* TASK ITEM
Pick out each line of the records that includes the string "will", and copy it.

* Pixel coordinate grounding data
%%

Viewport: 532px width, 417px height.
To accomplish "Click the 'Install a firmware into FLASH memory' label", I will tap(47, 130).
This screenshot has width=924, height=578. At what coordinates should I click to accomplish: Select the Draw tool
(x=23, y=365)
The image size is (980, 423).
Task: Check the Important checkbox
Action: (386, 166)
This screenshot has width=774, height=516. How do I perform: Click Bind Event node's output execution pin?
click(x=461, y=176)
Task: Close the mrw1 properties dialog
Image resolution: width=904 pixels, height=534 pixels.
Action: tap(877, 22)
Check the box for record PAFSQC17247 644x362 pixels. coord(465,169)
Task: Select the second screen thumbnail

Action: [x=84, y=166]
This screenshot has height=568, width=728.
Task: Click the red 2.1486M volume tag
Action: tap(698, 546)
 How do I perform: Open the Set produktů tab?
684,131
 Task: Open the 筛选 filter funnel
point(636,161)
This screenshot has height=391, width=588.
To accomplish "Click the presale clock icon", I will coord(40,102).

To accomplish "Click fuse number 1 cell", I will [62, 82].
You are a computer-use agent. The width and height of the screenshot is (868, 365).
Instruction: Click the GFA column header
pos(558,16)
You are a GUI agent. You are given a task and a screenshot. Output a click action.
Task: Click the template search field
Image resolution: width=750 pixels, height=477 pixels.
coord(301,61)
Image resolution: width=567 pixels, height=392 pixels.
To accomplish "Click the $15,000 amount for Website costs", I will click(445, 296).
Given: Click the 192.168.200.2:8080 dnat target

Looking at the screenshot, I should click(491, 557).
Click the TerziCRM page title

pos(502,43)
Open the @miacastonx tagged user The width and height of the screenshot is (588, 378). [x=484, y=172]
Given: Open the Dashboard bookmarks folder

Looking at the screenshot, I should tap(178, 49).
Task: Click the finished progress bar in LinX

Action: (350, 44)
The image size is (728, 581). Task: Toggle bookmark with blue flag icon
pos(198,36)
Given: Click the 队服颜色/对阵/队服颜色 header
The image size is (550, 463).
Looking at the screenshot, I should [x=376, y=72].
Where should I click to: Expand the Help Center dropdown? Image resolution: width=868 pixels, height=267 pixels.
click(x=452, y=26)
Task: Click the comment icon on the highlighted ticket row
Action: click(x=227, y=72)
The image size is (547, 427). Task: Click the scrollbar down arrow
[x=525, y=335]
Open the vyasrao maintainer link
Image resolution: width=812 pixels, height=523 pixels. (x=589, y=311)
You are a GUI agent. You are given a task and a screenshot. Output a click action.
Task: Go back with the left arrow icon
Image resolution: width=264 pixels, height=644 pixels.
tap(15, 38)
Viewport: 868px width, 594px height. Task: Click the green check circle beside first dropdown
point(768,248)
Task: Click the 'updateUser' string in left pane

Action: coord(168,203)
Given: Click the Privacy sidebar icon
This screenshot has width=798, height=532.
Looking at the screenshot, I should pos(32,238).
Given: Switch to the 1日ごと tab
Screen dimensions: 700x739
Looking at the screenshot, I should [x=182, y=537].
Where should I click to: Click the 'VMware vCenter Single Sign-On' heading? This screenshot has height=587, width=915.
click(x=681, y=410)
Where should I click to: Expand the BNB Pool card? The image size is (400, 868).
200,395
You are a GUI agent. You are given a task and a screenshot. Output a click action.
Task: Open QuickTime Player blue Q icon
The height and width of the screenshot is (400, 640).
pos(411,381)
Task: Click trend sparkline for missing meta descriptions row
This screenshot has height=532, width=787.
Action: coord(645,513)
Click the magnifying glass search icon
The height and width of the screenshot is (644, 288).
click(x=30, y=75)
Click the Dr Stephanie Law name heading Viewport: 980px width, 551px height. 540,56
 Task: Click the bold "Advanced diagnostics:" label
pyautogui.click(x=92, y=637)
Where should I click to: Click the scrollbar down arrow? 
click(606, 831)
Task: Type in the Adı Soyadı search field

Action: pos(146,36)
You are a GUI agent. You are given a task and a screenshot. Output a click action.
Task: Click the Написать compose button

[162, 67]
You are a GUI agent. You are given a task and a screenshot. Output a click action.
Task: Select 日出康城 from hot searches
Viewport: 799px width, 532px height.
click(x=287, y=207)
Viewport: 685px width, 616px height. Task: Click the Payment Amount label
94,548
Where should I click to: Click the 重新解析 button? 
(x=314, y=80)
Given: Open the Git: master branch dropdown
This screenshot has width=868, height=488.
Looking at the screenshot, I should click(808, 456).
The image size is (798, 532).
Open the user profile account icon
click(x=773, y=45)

%%

* EXERCISE OUTPUT
To accomplish "Click the 'Install a firmware into FLASH memory' label", I will tap(47, 130).
To accomplish "Click the presale clock icon", I will coord(40,102).
To accomplish "Click fuse number 1 cell", I will [62, 82].
To accomplish "Click the $15,000 amount for Website costs", I will click(445, 296).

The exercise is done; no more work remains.